## Try it
Give the data again exactly, stopping after the "Given: Open the 对齐 tab" line.

## Dataset entries
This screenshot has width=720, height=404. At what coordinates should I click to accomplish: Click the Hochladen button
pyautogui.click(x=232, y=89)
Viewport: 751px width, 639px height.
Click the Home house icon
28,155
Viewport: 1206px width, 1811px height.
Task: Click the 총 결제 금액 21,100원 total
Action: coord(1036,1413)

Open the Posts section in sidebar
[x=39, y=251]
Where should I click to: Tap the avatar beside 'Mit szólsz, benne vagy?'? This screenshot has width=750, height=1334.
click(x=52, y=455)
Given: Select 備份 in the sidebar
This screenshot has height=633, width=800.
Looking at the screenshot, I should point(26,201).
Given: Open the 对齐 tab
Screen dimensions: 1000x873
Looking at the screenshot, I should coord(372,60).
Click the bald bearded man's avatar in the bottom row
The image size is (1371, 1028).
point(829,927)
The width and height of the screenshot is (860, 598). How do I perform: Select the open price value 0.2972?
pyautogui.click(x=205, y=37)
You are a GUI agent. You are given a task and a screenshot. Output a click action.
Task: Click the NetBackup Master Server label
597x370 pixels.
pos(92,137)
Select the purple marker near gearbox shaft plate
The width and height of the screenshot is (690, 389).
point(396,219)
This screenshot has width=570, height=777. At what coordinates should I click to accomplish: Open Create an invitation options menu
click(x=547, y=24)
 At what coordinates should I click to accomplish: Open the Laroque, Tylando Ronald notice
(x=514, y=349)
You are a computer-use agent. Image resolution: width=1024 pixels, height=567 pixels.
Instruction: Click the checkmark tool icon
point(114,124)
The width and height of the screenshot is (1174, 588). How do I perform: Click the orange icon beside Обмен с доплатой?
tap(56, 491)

## Finished task
This screenshot has width=720, height=404. At what coordinates should I click to accomplish: Click the Hochladen button
pyautogui.click(x=232, y=89)
Viewport: 751px width, 639px height.
Click the Home house icon
28,155
Viewport: 1206px width, 1811px height.
Task: Click the 총 결제 금액 21,100원 total
Action: coord(1036,1413)

Open the Posts section in sidebar
[x=39, y=251]
Where should I click to: Tap the avatar beside 'Mit szólsz, benne vagy?'? This screenshot has width=750, height=1334.
click(x=52, y=455)
Given: Select 備份 in the sidebar
This screenshot has height=633, width=800.
Looking at the screenshot, I should point(26,201).
Given: Open the 对齐 tab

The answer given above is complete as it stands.